The Transaction Interface layer coordinates the use of data by the application. Components at this level are responsible for building and initiating queries, receiving information from the External Access Interface layer, enforcing business processes, and handling errors and violations reported by the External Access Interface layer.
The components in the Transaction Interface layer are more likely to be reused than Data Interface components. Transaction Interface layer components are good candidates for implementation as objects in both Visual Basic and C#. A Customer object, for example, might expose an Update method that is called by multiple components in the Data Interface layer. Note that because the Data Interface layer should (at least ideally) be independent from components at the User Interface layer, the values to be updated must be listed explicitly. In other words, the call would take the following form:
MyCustomer.Update CustomerNumber, CustomerName ...
The Update method would then create the UPDATE query statement, hand it to the External Access Interface layer for execution, and handle any error conditions that might result, either by resolving them directly or by handing them back up the chain for display by the User Interface layer.
The External Access Interface layer is responsible for communication between the application and external data sources. In database systems, the code components at this level handle the communication with the database engine. They execute queries and hand the results (including any error messages) back up the component chain.
Ideally, you should design the procedures at this level to isolate the transaction from the specifics of the database engine you choose. Theoretically, it should be possible to upsize an application originally designed to use the Microsoft Jet database engine to SQL Server simply by replacing the External Access Interface layer. In reality, this can be a little difficult to pull off.
Remember that the Transaction Interface layer is responsible for building queries; the External Access Interface layer only executes them. Given the syntactic differences between various implementations of the SQL language, implementation is rarely so straightforward. A recordset created by a single TRANSFORM query against a Microsoft Jet database requires multiple statements to be created using SQL Server.
If you can predict all the queries executed by the application in advance, you can avoid syntax problems by including the queries in the database schema. Parameter queries can be enormously helpful here. You don't need to create the SQL statement to select the customer named Jones on the flyyou can pass "Jones" in as a parameter to a pre-existing query, thereby simplifying your code architecture and probably improving performance.
Unfortunately, it isn't always possible to predict all the necessary queries in advance, particularly if you're providing an ad hoc query capability to users. In this case it's almost impossible to insulate the Transaction Interface layer entirely. (At any rate, I've never found a complete solution to the problem; if you figure it out, I'll be grateful if you'd share it with me.) In the meantime, you might have to write some conditional code in the Data Interface layer components.
If your application is intended to support a single database engine, it's tempting to roll the Transaction Interface layer and the External Access Interface layer together. I don't recommend it. Although it does take a certain amount of time to design the External Access Interface layer, the process isn't difficult, and once written it will save you hundreds of lines of code elsewhere in the system. Furthermore, once you've written a component that communicates to, say, SQL Server 2000 using ADO.NET, you need never write it again. You can use it in any other systems you write, without modification. The only time you need a new External Access Interface layer component is when either the underlying database engine or the object model changes.
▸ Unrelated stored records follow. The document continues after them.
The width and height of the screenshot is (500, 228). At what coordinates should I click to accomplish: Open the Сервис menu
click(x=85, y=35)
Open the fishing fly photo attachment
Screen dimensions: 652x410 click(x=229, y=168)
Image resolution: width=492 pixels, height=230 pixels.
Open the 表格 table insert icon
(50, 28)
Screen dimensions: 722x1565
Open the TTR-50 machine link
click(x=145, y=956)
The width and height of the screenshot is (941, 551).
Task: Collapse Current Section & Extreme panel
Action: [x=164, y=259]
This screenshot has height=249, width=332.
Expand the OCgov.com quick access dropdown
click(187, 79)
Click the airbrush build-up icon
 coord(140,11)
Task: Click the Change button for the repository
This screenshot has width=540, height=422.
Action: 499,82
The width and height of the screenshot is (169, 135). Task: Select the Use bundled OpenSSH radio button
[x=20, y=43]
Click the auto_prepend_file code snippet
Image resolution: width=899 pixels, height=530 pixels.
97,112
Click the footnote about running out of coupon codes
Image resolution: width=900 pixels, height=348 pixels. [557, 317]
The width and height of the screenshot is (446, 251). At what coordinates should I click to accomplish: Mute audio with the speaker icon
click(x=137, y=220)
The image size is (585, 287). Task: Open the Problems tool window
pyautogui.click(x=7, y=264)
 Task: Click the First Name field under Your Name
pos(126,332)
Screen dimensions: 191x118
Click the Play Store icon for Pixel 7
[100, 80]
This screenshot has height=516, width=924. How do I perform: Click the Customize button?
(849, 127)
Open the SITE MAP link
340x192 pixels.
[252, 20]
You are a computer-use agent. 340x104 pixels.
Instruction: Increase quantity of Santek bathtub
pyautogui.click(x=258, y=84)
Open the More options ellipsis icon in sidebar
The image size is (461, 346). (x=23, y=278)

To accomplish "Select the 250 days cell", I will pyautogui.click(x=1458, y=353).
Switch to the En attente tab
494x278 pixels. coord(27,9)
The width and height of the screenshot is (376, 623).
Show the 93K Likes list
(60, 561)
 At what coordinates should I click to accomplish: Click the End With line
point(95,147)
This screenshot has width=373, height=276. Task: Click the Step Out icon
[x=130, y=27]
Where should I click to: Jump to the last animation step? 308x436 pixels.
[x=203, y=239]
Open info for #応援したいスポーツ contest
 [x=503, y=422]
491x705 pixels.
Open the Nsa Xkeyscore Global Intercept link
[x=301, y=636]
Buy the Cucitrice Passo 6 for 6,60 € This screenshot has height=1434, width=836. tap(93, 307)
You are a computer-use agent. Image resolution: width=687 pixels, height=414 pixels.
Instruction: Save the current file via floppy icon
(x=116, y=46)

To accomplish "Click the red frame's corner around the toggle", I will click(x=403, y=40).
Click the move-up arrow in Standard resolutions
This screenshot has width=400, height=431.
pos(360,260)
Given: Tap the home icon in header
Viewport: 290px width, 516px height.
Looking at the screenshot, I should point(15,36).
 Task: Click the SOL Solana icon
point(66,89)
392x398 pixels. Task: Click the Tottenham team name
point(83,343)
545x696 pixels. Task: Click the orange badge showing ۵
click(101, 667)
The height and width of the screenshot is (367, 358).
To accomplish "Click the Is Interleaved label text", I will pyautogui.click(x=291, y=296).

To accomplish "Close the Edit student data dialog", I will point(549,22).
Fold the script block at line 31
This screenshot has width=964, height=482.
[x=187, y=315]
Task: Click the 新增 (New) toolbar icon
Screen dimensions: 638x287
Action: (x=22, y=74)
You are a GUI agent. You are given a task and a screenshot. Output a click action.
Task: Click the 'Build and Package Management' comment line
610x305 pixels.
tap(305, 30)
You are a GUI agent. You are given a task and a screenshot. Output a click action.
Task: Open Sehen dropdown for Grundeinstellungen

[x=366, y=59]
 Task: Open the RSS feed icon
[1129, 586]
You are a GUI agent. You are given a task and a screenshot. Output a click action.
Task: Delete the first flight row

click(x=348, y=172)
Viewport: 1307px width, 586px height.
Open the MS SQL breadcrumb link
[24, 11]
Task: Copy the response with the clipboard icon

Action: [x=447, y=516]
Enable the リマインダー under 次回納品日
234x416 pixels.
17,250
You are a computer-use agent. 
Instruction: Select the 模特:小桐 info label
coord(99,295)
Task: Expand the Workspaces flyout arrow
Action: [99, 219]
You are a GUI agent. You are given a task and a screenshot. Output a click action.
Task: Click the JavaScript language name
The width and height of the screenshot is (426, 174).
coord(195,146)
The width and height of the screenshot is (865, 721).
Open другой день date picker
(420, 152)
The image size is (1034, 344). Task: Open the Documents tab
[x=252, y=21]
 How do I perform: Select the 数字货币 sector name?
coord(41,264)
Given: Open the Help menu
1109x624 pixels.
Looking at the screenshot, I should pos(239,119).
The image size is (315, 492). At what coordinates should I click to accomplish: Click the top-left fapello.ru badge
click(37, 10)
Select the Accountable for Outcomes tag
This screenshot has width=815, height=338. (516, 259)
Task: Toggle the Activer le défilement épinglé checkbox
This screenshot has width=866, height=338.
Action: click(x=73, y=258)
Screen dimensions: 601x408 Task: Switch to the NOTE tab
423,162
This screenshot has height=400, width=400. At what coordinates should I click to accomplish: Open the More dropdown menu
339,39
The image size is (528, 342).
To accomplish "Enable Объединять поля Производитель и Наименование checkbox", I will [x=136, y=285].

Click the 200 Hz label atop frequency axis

Code Architectures and the Database Schema
The code architecture you choose impacts the database schema in two areas: insulation of the External Access Interface layer (or the Data Services layer, if you're using the three-tiered model) and data validation. We've already talked about insulating the External Access Interface layer from a change in database engines by predicting necessary queries and including them in the database schema. This approach has the added advantage of improving performance, sometimes significantly. Data validation is a somewhat trickier issue. We'll look at the "what" and "how" of data validation in detail in Chapter 19. What we'll consider here is the "when" and "where."
Some designers advocate embedding all data validation functionality in the database engine itself. This approach isn't without merit: All of the data integrity constraints and business rules are implemented in a single place, where they can be easily updated. Unfortunately, the approach is not without problems, either.
In the first place, certain rules can't be implemented at the database engine level. For example, without triggers in the Jet database engine, it's impossible to enforce a rule that prevents a primary key value from being changed once the record is created. Even in SQL Server, which is generally more powerful in this area, you can't implement every rule directly in the database engine.
SQL Server Yukon allows triggers, code and stored procedures to be implemented in any procedural language, which will remove any effective limits on implementing constraints at the server level.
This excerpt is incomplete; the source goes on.